We pay for our home remodeling projects with cash. We set aside money every month to do home improvements, whether that be new bedding or a kitchen overhaul. It saves us on credit card interest and keeps us under budget.
You can use a HELOC or set aside cash to pay for your remodel, but either way you can save money if you're willing to do a little pre-planning. Typically, you can save about 50% on most home projects by eliminating the professionals and doing it yourself.
There are 3 steps you need to take in order to save on upgrades.
Decide if you have the time to DIY.
There's a trade off here. You need to have time available to do the projects and a basic level of skill. Places like Home Depot and Lowes will often have free classes on basic DIY skills like tiling and painting. You can often rent equipment from them as well.
Decide if you have the skill to DIY.
As a general rule, anything related to electricity, knocking down walls (because of the risk that it’s load bearing or has electric/plumbing behind it), plumbing, gas lines (or gas appliances) and removal of anything that's toxic (like mold, asbestos, lead paint) should only be done by a professional.
While those are usually automatically off-limits, there are many other projects that just aren’t a good fit for DIY, either due to safety, inconvenience or skill.

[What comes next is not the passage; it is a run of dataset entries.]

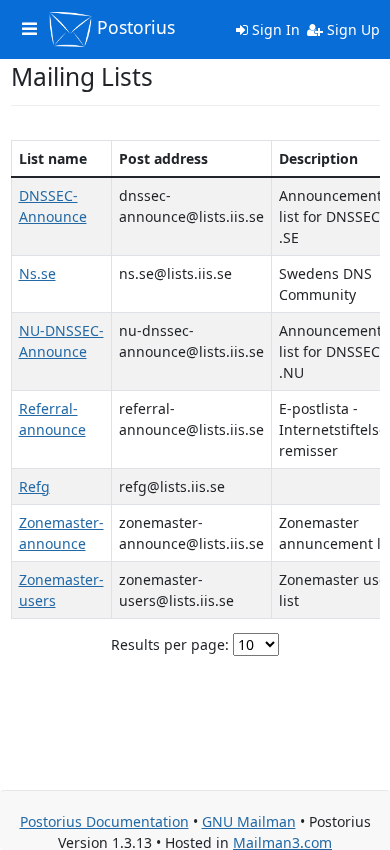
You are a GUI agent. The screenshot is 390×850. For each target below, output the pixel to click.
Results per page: (170, 644)
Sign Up (351, 29)
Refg (34, 486)
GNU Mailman (249, 821)
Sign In (274, 29)
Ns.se (37, 273)
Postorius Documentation (104, 821)
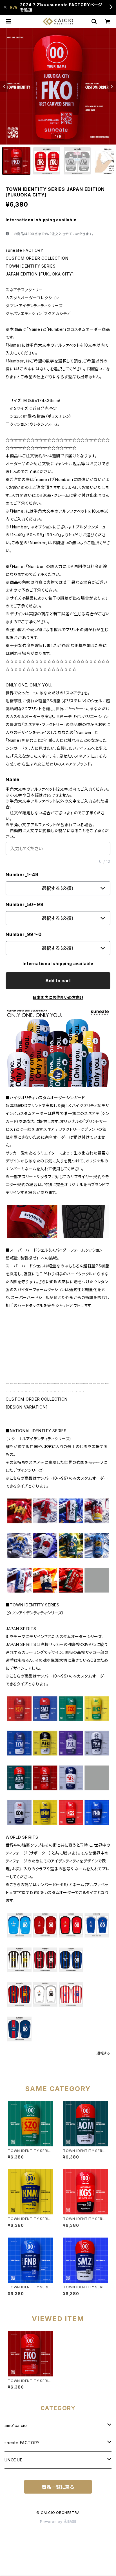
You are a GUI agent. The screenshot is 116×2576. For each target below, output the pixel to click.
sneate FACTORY (22, 2442)
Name (12, 779)
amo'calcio (16, 2425)
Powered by (52, 2522)
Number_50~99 (25, 904)
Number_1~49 (22, 874)
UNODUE (14, 2459)
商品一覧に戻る (58, 2487)
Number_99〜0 (24, 934)
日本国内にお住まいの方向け (58, 997)
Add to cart (58, 980)
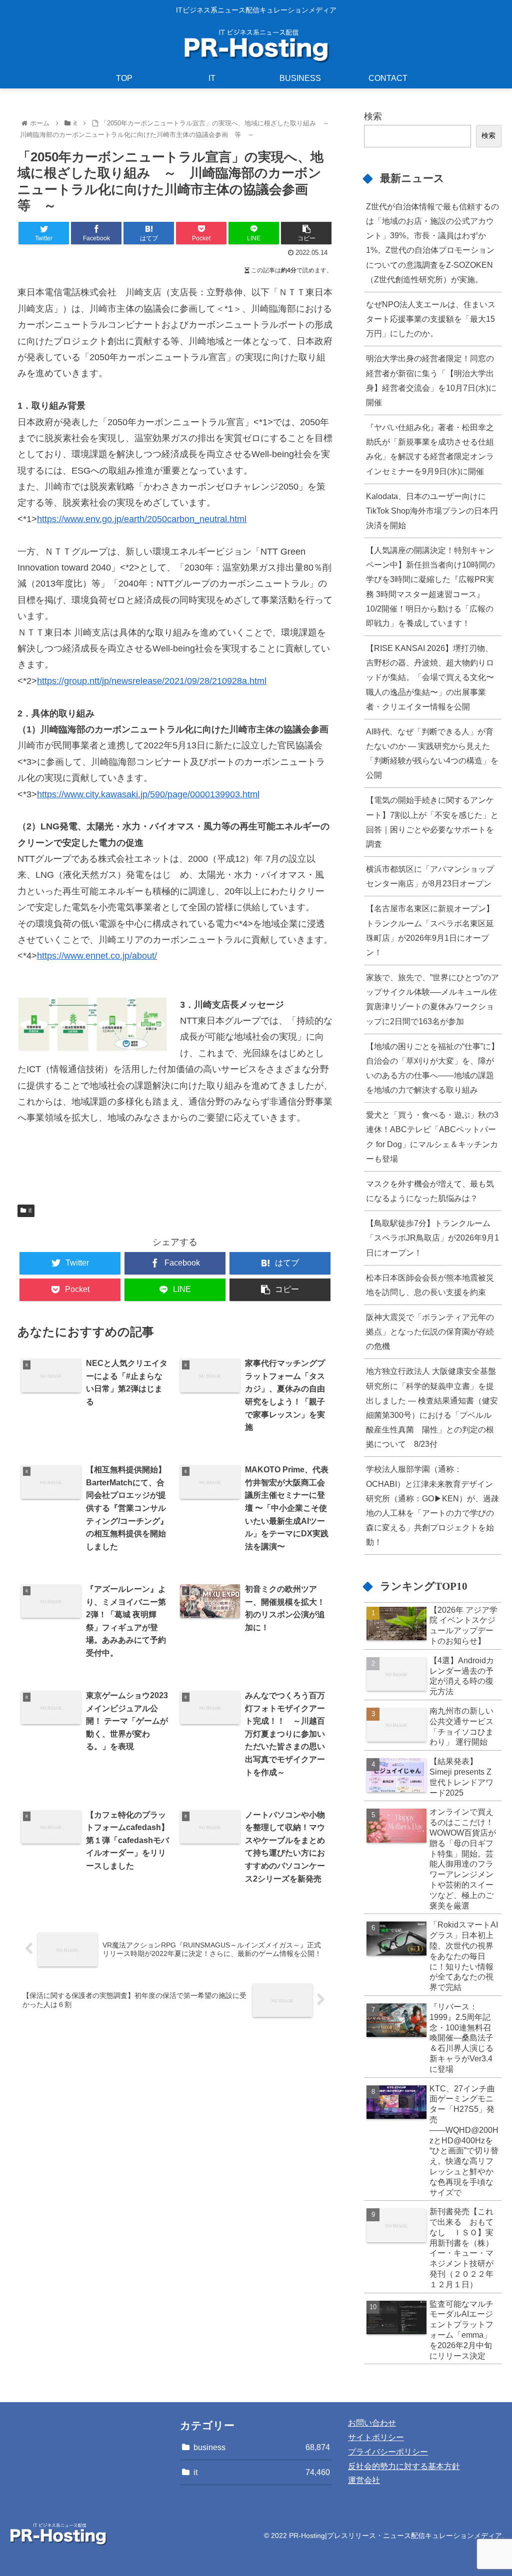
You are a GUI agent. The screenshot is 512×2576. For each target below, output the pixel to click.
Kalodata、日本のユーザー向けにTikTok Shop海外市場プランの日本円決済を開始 (432, 511)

But the savings of DIY are pretty substantial and shouldn’t be taken lightly without at least considering how you could do it yourself.
Research the project.
You need to do your research to figure out what your project involves and any potential safety hazards. Start your search on Google, but we’ve also found that a quick shout out on Facebook will almost always get a response from a friend who actually is professional and can give you some quick guidance.
Then you need to determine the potential savings. Two projects that we’ve recently priced out are painting and replacing windows.
We found that if you hire a pro to paint (using a 2,500 square foot house), you can expect to spend about $4,000, but only $2,100 if you paint it yourself. Even the costs of replacing drafty windows are cut in half from $550/window to $250/window.
But if you get into larger projects, like kitchen and bathroom remodeling, you can be talking about saving $10,000 or more by doing it yourself!
There are some other things to consider though. With a kitchen remodel, you won't have access to the kitchen while it’s being remodeled. That could last for weeks or months depending on your skill level and how much time you have to work (this isn’t a project for a weekend warrior).
That would kill my grocery budget and drive me nuts! But $10,000 is a lot of money to walk away from. It may be worth it to take a class to get some basic skills you need and take a week off of work.
Don’t hesitate to think outside the box. See if a contractor will do the actual labor for you, but you supply parts if you can get them at a discount. You can typically save about 20% by doing that or hiring a friend with the skills you need to help you with the labor. This will usually run more than DIY, but less than hiring a professional for the entire project.
Just a little bit of preplanning and research can save you several thousand dollars when it comes to remodeling.
What would you love to change about your house?